The Importance of a Cyber Incident Response Plan

An Incident Response Plan (IRP) is an important document for businesses to have. An IRP is a living step-by-step document to help your organization handle or mitigate a cyber threat/data breach.  You should review this plan annually and update it whenever circumstances change.  Your organization needs to consider the plan rigid and unchangeable if a situation calls for you to put it into action.

There are many resources and services available to help design and implement an IRP, but here are a few basic items to consider and/or include when designing your own:

  • WHO in your organization will make up the response team?  It should include senior or management level staff with expertise in various fields, e.g. IT, risk management, compliance, legal and HR.


    1. The company should appoint a Team Leader with full decision making capability because this could help to avoid unnecessary chaos.

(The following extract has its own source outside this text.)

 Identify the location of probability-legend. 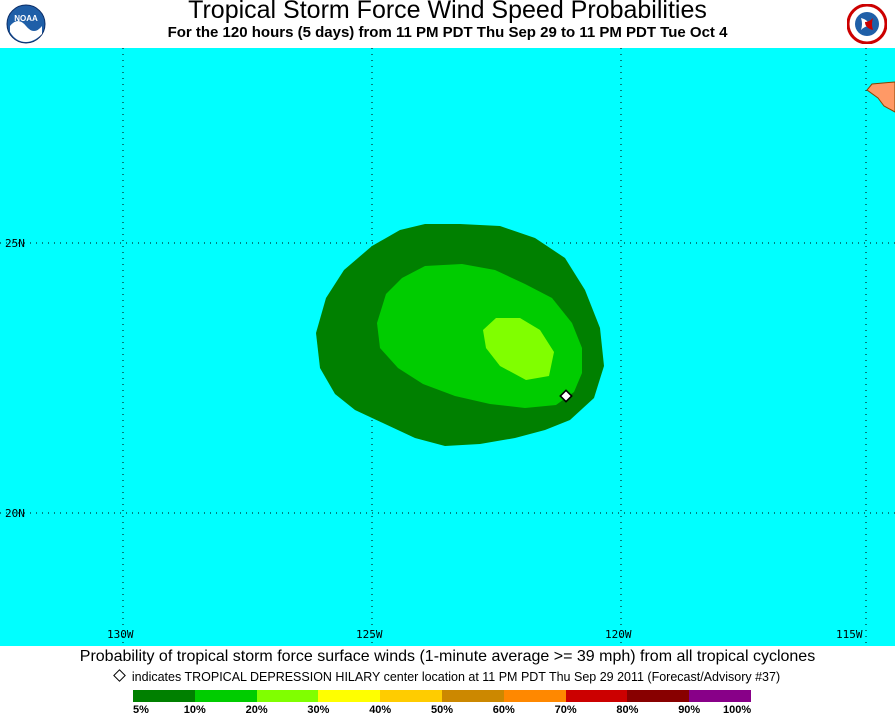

Team Leaders may need to make on-the-spot decisions.
    2. The incident response team should also identify subject matter experts within the organization that you can consult if you detect a cyber incident.  The discovery of a breach is not the time to dabble in new segments of your business – know who you can turn to when you need intelligent insight/information.
  • Document EVERYTHING!  If you discover a cyber breach, or suspect a breach, record all the steps and actions you took to resolve or rectify the situation.

    1. This documentation will be very valuable if forensic investigations are needed.  Also record any observations made by subject matter experts as their insight will also be valuable to further investigations.
  • Contain the problem.  The response team, or most likely the team leader, will have to make a judgment call whether the cyber threat allows regular business operations to continue, or whether they need to lock down the same system(s).

    1. Taking a business “offline” for any period of time can have major repercussions. The business should predetermine a team leader with full decision making authority prior to an incident.
    2. Prepare a plan of action for if/how you can isolate the threat/breach/affected system.  Who do you need to execute a system lockdown?  What steps do you need to take?  How quickly can you take these steps?  Remember you need to record all the steps your organization took in case it is needed at a later date.  NOTE:  we strongly advise that you do not shutdown your systems. Shutting down may result in losing valuable forensics.
    3. Lastly, call in qualified forensic experts to look into the issue.  Unqualified personnel may A) cause further system damage; B) eradicate or muddle forensic evidence; or C) any findings may not be admissible in court due to the person’s lack of qualifications.
  • Remediation:

Stage 1: eradicate the risk/threat.

Stage 2: restore the system and monitor it closely.

The most important thing for most businesses is to get rid of the problem and resume normal business activities as quickly as possible.  The remediation stage accommodates both of these goals. You need to watch for any unusual activity – you may have eliminated the threat, and your business may be back up and running, but unless you closely watch your systems and operations you could still be at risk.

  • Review what you have learned during this incident:


  1. What lessons did you learn?
  2. Were there any weaknesses in your system?
  3. Was response to the incident carried out quickly and handled correctly?
  4. Did you involve the right people at the various stages?
  5. What do you need to change in your IRP to improve it for future incidents?

In addition to a Cyber Incident Response Plan, consider purchasing a Cyber Liability insurance policy.  This policy helps cover expenses associated with a breach such as client notification, system forensics, lost business income, PR and reputation management, plus legal and defense costs to name a few.   Despite the name, Cyber Liability also covers personally identifiable information (PII) and personal health information (PHI) that is not stored electronically.  Loss, theft or unauthorized access to paper files, or laptops and smart phones containing or allowing access to PII or PHI, is also considered a data breach and the fines/fees associated are just as high.